*Exercise directions:* All entries below are to be duplicated verbatim.

*Dataset records:*
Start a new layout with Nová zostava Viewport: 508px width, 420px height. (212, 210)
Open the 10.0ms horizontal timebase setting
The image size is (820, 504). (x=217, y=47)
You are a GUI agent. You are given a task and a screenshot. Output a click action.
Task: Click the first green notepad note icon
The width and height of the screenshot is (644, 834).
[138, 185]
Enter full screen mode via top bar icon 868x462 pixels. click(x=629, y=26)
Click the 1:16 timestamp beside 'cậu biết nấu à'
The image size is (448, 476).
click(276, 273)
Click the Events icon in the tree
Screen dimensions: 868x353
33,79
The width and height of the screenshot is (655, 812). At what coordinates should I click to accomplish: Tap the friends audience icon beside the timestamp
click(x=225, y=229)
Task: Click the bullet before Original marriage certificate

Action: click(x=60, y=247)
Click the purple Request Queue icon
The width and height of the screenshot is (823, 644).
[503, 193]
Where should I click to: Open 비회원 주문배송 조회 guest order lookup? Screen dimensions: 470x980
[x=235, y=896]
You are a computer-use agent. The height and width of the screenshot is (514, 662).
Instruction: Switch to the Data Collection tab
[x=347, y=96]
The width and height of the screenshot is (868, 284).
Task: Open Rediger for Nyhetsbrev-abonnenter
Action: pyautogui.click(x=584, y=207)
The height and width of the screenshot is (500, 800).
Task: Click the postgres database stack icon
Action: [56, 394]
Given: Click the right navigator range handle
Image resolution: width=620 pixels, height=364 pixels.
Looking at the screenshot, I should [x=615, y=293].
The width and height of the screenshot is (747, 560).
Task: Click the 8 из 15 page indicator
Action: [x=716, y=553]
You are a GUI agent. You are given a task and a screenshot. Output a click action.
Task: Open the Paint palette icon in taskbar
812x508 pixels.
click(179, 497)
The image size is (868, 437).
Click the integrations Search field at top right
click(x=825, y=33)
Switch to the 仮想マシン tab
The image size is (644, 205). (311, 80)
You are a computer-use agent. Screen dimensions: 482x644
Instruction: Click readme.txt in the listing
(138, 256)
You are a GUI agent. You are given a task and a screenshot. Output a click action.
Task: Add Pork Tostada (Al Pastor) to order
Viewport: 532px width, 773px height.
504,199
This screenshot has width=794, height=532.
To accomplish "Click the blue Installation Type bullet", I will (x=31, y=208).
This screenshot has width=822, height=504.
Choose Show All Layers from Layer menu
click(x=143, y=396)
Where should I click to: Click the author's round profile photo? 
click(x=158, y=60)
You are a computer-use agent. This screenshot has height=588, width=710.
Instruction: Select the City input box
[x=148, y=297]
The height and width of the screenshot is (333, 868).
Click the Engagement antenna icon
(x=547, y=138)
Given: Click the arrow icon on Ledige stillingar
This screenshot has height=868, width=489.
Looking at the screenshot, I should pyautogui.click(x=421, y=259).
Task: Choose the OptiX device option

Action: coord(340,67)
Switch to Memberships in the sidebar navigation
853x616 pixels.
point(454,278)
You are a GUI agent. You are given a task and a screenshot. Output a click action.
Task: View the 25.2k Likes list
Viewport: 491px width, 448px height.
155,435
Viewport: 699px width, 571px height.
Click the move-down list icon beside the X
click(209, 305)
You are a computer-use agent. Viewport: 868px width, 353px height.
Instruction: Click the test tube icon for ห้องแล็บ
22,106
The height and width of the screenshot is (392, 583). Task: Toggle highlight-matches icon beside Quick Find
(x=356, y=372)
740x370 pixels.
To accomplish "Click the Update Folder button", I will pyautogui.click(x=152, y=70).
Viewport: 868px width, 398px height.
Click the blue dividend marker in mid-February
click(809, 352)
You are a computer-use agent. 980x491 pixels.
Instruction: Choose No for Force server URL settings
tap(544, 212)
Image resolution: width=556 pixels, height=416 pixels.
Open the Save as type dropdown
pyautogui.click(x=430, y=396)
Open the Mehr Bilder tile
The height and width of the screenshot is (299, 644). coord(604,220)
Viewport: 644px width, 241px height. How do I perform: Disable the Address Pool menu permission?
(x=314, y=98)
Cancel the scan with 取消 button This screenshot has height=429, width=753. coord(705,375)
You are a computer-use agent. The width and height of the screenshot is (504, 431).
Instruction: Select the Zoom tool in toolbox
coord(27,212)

*Solution to this problem:*
Start a new layout with Nová zostava Viewport: 508px width, 420px height. (212, 210)
Open the 10.0ms horizontal timebase setting
The image size is (820, 504). (x=217, y=47)
You are a GUI agent. You are given a task and a screenshot. Output a click action.
Task: Click the first green notepad note icon
The width and height of the screenshot is (644, 834).
[138, 185]
Enter full screen mode via top bar icon 868x462 pixels. click(x=629, y=26)
Click the 1:16 timestamp beside 'cậu biết nấu à'
The image size is (448, 476).
click(276, 273)
Click the Events icon in the tree
Screen dimensions: 868x353
33,79
The width and height of the screenshot is (655, 812). At what coordinates should I click to accomplish: Tap the friends audience icon beside the timestamp
click(x=225, y=229)
Task: Click the bullet before Original marriage certificate

Action: click(x=60, y=247)
Click the purple Request Queue icon
The width and height of the screenshot is (823, 644).
[503, 193]
Where should I click to: Open 비회원 주문배송 조회 guest order lookup? Screen dimensions: 470x980
[x=235, y=896]
You are a computer-use agent. The height and width of the screenshot is (514, 662).
Instruction: Switch to the Data Collection tab
[x=347, y=96]
The width and height of the screenshot is (868, 284).
Task: Open Rediger for Nyhetsbrev-abonnenter
Action: pyautogui.click(x=584, y=207)
The height and width of the screenshot is (500, 800).
Task: Click the postgres database stack icon
Action: [56, 394]
Given: Click the right navigator range handle
Image resolution: width=620 pixels, height=364 pixels.
Looking at the screenshot, I should [x=615, y=293].
The width and height of the screenshot is (747, 560).
Task: Click the 8 из 15 page indicator
Action: [x=716, y=553]
You are a GUI agent. You are given a task and a screenshot. Output a click action.
Task: Open the Paint palette icon in taskbar
812x508 pixels.
click(179, 497)
The image size is (868, 437).
Click the integrations Search field at top right
click(x=825, y=33)
Switch to the 仮想マシン tab
The image size is (644, 205). (311, 80)
You are a computer-use agent. Screen dimensions: 482x644
Instruction: Click readme.txt in the listing
(138, 256)
You are a GUI agent. You are given a task and a screenshot. Output a click action.
Task: Add Pork Tostada (Al Pastor) to order
Viewport: 532px width, 773px height.
504,199
This screenshot has width=794, height=532.
To accomplish "Click the blue Installation Type bullet", I will (x=31, y=208).
This screenshot has width=822, height=504.
Choose Show All Layers from Layer menu
click(x=143, y=396)
Where should I click to: Click the author's round profile photo? 
click(x=158, y=60)
You are a computer-use agent. This screenshot has height=588, width=710.
Instruction: Select the City input box
[x=148, y=297]
The height and width of the screenshot is (333, 868).
Click the Engagement antenna icon
(x=547, y=138)
Given: Click the arrow icon on Ledige stillingar
This screenshot has height=868, width=489.
Looking at the screenshot, I should pyautogui.click(x=421, y=259).
Task: Choose the OptiX device option

Action: coord(340,67)
Switch to Memberships in the sidebar navigation
853x616 pixels.
point(454,278)
You are a GUI agent. You are given a task and a screenshot. Output a click action.
Task: View the 25.2k Likes list
Viewport: 491px width, 448px height.
155,435
Viewport: 699px width, 571px height.
Click the move-down list icon beside the X
click(209, 305)
You are a computer-use agent. Viewport: 868px width, 353px height.
Instruction: Click the test tube icon for ห้องแล็บ
22,106
The height and width of the screenshot is (392, 583). Task: Toggle highlight-matches icon beside Quick Find
(x=356, y=372)
740x370 pixels.
To accomplish "Click the Update Folder button", I will pyautogui.click(x=152, y=70).
Viewport: 868px width, 398px height.
Click the blue dividend marker in mid-February
click(809, 352)
You are a computer-use agent. 980x491 pixels.
Instruction: Choose No for Force server URL settings
tap(544, 212)
Image resolution: width=556 pixels, height=416 pixels.
Open the Save as type dropdown
pyautogui.click(x=430, y=396)
Open the Mehr Bilder tile
The height and width of the screenshot is (299, 644). coord(604,220)
Viewport: 644px width, 241px height. How do I perform: Disable the Address Pool menu permission?
(x=314, y=98)
Cancel the scan with 取消 button This screenshot has height=429, width=753. coord(705,375)
You are a computer-use agent. The width and height of the screenshot is (504, 431).
Instruction: Select the Zoom tool in toolbox
coord(27,212)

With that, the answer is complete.